Single by MacKenzie Porter

from the EP Drinkin' Songs: The Collection
- Released: September 25, 2020
- Genre: Country pop;
- Length: 3:28
- Label: Big Loud;
- Songwriter(s): Griffen Palmer; Lucas Nord;
- Producer(s): Joey Moi; Jacob Durett;

MacKenzie Porter singles chronology
| "Seeing Other People" (2020) | "Drinkin' Songs" (2020) | "Thinking 'Bout You" (2021) |

Music video
- "Drinkin' Songs" on YouTube

= Drinkin' Songs =

2020 song by MacKenzie Porter

"Drinkin' Songs" is a song recorded by Canadian country artist MacKenzie Porter. The song was co-written by Griffen Palmer and Lucas Nord. It was the fourth single from Porter's extended play Drinkin' Songs: The Collection.

==Critical reception==
Erica Zisman of NY Country Swag called the song a "heartbreak anthem" as well as "heart-achingly beautiful and relatable". The Country Note referred to the track as "upbeat" and "a celebration of getting over him".

==Music video==
The official music video for "Drinkin' Songs" premiered on February 5, 2021. It was directed by Justin Clough and filmed in Nashville, Tennessee. The video features Porter chronologically moving through the decades, having a different, inconsiderate male beau each time.

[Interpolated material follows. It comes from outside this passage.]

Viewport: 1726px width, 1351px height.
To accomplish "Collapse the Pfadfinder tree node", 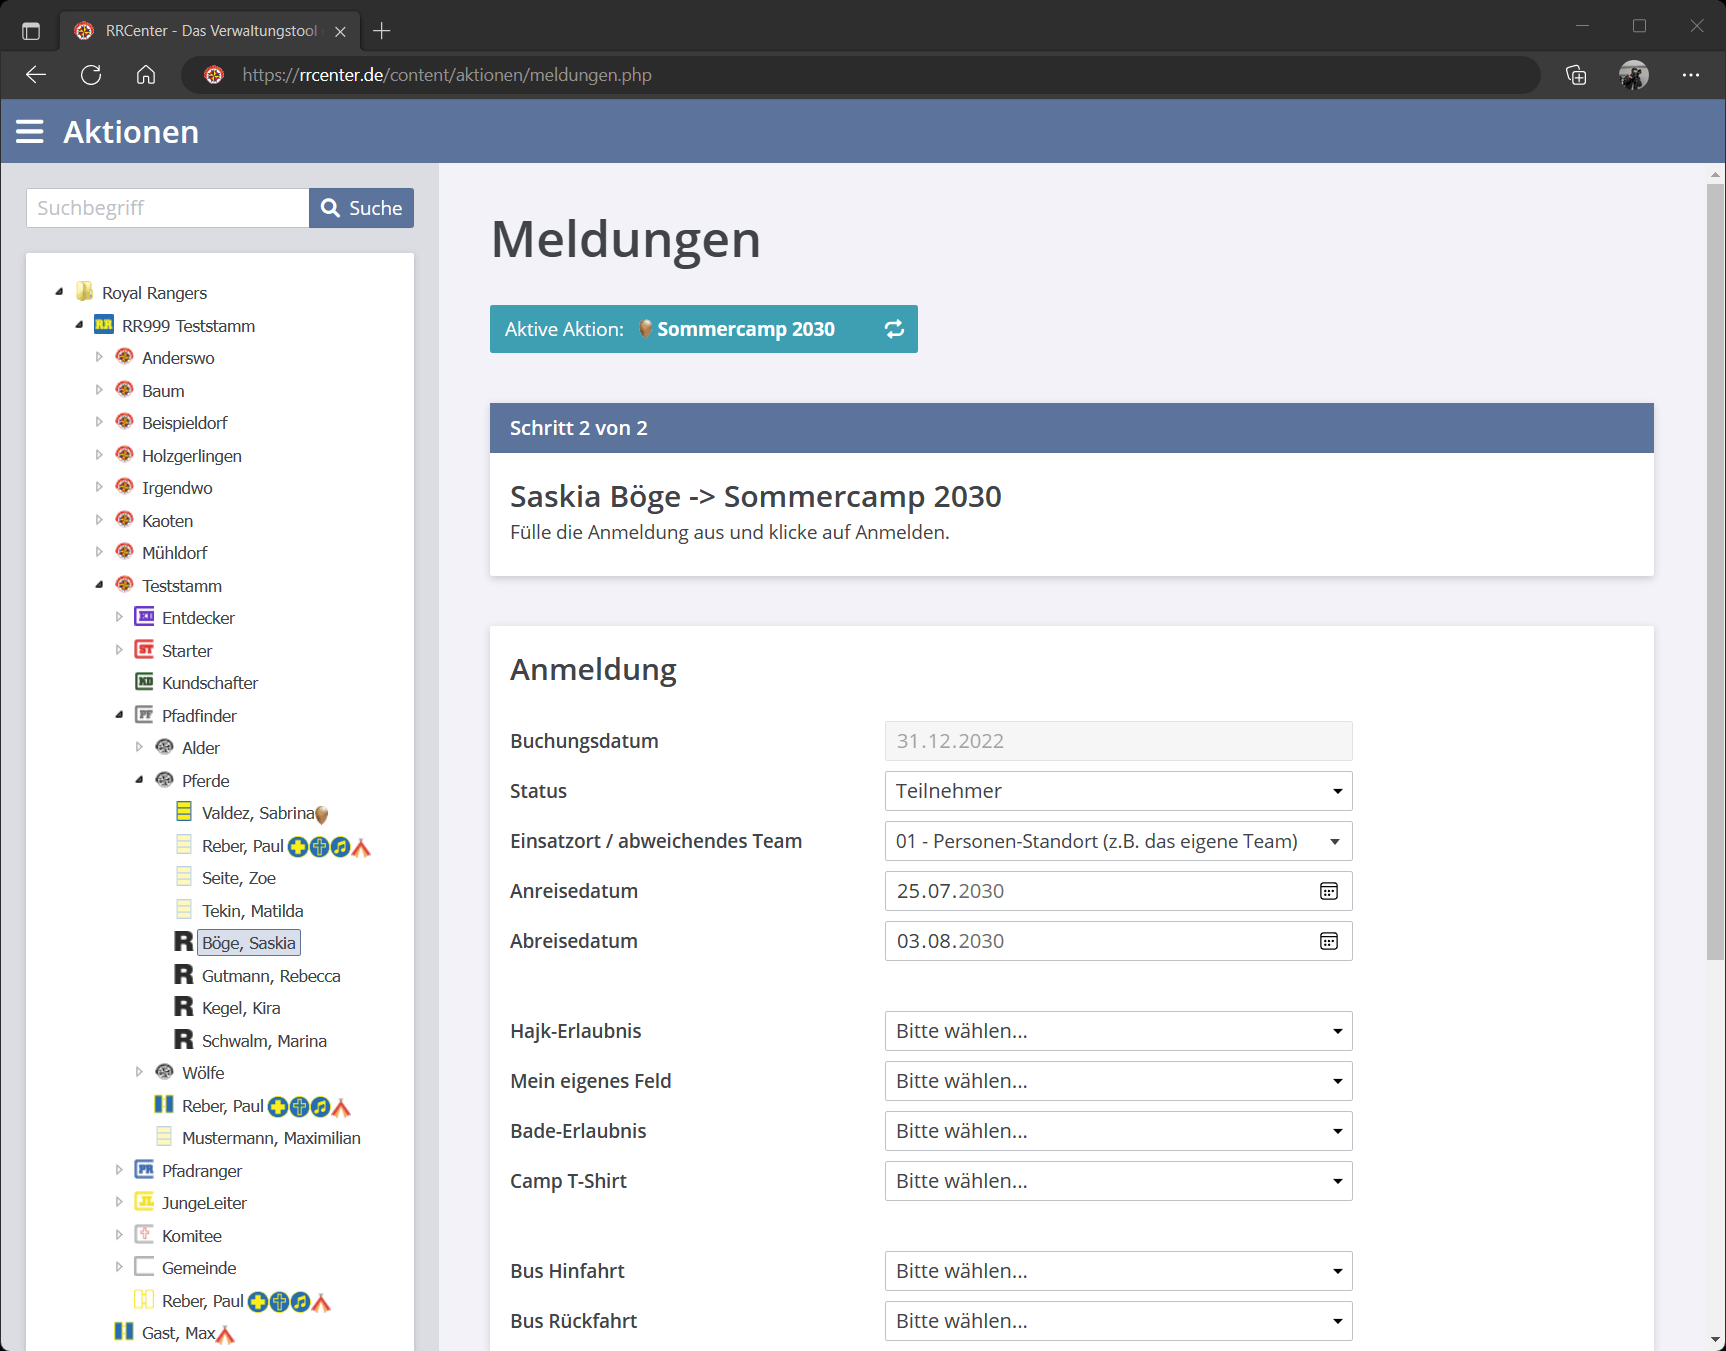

==Commercial performance==
"Drinkin' Songs" reached a peak of #5 on the Billboard Canada Country chart dated March 13, 2021. It also peaked at #74 on the Canadian Hot 100 for the same week. The song has been certified Gold by Music Canada.

==Charts==

Chart performance for "Drinkin' Songs"
| Chart (2020–2021) | Peak position |
|---|---|
| Canada (Canadian Hot 100) | 74 |
| Canada Country (Billboard) | 5 |

==Certifications==

Certifications for "Drinkin' Songs"
| Region | Certification | Certified units/sales |
| Canada (Music Canada) | Gold | 40,000^{‡} |
^{‡} Sales+streaming figures based on certification alone.